▶ **Work instruction**: Determine which lines of the records include the word "menu", and copy them.

▶ **The data**:

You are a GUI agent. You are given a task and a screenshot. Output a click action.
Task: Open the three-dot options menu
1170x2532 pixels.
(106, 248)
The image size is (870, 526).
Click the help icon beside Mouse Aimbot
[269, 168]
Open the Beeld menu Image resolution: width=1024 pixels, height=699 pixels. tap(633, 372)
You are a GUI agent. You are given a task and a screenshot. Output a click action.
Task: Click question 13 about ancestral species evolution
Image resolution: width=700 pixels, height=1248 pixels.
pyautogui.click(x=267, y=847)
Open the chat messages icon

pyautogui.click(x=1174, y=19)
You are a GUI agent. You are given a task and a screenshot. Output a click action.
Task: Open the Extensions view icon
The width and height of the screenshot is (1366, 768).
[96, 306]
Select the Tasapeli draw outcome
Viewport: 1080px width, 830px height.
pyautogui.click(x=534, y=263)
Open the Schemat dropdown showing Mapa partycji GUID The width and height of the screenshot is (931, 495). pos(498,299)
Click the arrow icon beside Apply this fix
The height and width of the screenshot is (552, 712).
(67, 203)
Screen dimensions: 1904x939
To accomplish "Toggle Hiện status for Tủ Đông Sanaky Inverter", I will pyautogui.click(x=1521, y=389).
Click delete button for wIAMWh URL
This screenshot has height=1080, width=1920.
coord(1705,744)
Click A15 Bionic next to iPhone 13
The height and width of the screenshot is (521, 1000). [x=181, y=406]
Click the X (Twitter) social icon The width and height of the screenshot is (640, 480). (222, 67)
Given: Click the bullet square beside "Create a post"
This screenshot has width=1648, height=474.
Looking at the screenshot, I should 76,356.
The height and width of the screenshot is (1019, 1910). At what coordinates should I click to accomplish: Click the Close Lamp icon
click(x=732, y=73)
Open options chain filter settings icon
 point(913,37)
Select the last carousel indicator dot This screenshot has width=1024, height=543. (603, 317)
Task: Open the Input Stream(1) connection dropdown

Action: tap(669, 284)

▶ **Result of this exercise**:
Task: Open the three-dot options menu
Open the Beeld menu Image resolution: width=1024 pixels, height=699 pixels. tap(633, 372)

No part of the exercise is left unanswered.